Similar algorithms are used in US state services to predict which applicant could give away a secret. Many applicants compete to get the post and some of them would get a refusal only because this probability for them is a little higher than average.
All facts mentioned above allow us to assume that one of the most advertised advantages of Big Data, that is its impartiality, in fact does not work. The decision made by a human based on some calculations counted with the help of some algorithm, developed by other human, remains a human decision.
Some prejudice may have influenced this decision, or may not. The problem is that the algorithm is confidential, and without being sure about the default data, we can not be sure that the decision was unbiased. Moreover, we can not change anything: the whole course is strictly determined by a source code.
Welcome to the dark side, Anakin
One more drawback of prediction algorithm is prophecy that can come true in real life. For example, Chicago police use an algorithm to determine potentially dangerous teenagers.

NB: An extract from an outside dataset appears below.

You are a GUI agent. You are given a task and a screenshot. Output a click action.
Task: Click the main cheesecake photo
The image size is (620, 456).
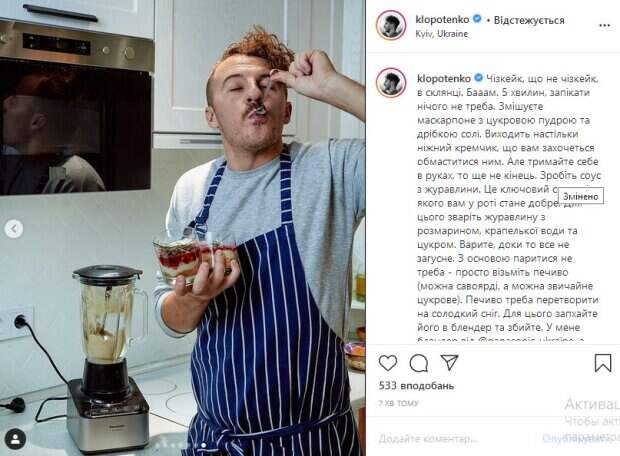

Police officers decide to “supervise” such a teenager, they visit him at home, pay many other signs of attention, being “extremely polite” as usual. The teenager understands that he is already treated as a criminal, although he has not committed any crime yet and he begins to behave in an appropriate way. As a result, he can become a gang member.
Of course, the incorrect manner of police behavior can be a reason for that. But let us not forget that the algorithms give “scientific ground” for such actions.
Whitney Merrill in her speech “Predicting Crime in a Big Data World” at Chaos Communication Congress 32 noted: “A police officer is walking down the street and the algorithm predicts that he can meet a robber with a 70% probability. Will he arrest a robber only because he was supposed to find him in this area?”
Don’t want to take part? No way
If any governmental or commercial organization embeds some analytical software and you do not like it, you can’t simply say: “I’m fed up, I drop out”. Nobody will ask you if you agree to take part in such an experiment or not. Moreover, you are very unlikely to be told about it.
Don’t get the information wrong: I’m not telling you that all these drawbacks will make you refuse using high-tech analytical algorithms. Big Data technologies are still in the very beginning of their development, they are unlikely to disappear and they are to stay with us for long. Nonetheless, it is high time to consider all these problems, before it is far too late.
Today we need secure algorithms with transparent data processing mechanisms. It is necessary to allow independent scientists to analyze a source code; government should establish appropriate laws. Also people should know what mathematical algorithms are used in their everyday life by different establishments. And, of course, all parts involved in the process should learn from their own mistakes.